The Securities and Exchange Commission (SEC) is examining what role short selling may have played in the recent events involving GameStop ($GME), according to the outgoing acting chairwoman of the SEC Allison Herren Lee.
“We need to look closely at the conduct of the broker-dealers, those financial intermediaries through which retail investors access the markets,” Lee said on National Public Radio (NPR). “We need to make sure that the decisions that they make when they look to restrict or limit trading are compliant with regulations, that they're transparent to their customers and that they're consistently and fairly applied.”
Lee's interview was after Rep. Michelle Steel (R-CA) and her Congressional colleagues asked for answers in a letter following the surge of stocks like GameStop on the Robinhood app.
“Trading apps aren't just neutral onramps into financial markets for small-dollar investors,” said Erin Lockwood, assistant professor of political science at the University of California, Irvine. “Despite marketing themselves as tools of financial inclusion, they're not providing a public service; they are for-profit companies with their own incentives and their own regulatory obligations, some of which entail, directly or indirectly, imposing limits on what trading activities are allowed.”
The Senate Banking Committee has since confirmed President Biden’s nominee, Gary Gensler to lead the SEC and Lockwood expects the SEC under Gensler to be more actively involved in investigations and regulation.
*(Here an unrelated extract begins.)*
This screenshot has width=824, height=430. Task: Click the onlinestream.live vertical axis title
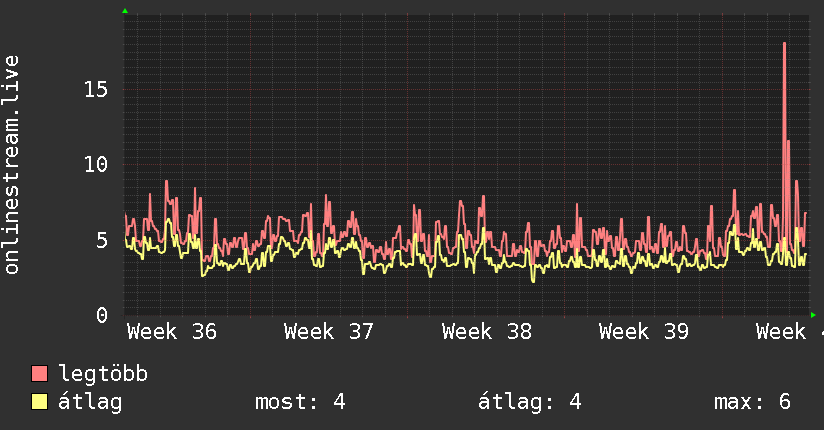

“It's tricky because it's possible that the GameStop situation did not involve any illegal fraud or market manipulation and that there is considerable political appetite for greater regulation nonetheless,” Lockwood told the Southern California Record. “But this would likely entail new forms of rule-making to govern the gamification of trading via electronic trading platforms -- and that would raise the possibility of either direct or indirect limitations on users' trading activity, though these would be public rather than private rules.”
Questions in the letter that Orange County Congresswoman Steel and her colleagues sent to the SEC include the following.
Is it appropriate for financial services institutions to restrict the purchase but not the sale of a particular stock in response to market changes spurred by honest and freely available information?
“Robinhood's decision to halt trading was driven by their need to meet capital requirements intended to preserve financial stability by offsetting the risks associated with huge position swings in a highly volatile market,” Lockwood said in an interview. “With regard to the appropriateness of platforms like Robinhood restricting trading, the two things to be aware of are the incentives and obligations of for-profit trading platforms and the regulatory distinction between professional and amateur traders.”
Does a broker preventing a retail investor from purchasing a stock such as GME constitute market manipulation given possible conflicts of interest, and should these sorts of actions be permitted?
“In the GameStop affair, Robinhood's contract with Citadel Securities has attracted legislative and regulatory scrutiny because the hedge fund associated with the firm invested in Melvin Capital, one of the hedge funds whose short positions in GameStop stock were undermined by retail investors' squeeze,” Lockwood said. “It's what allows for-profit electronic trading platforms to offer commission-free trading and still remain profitable.”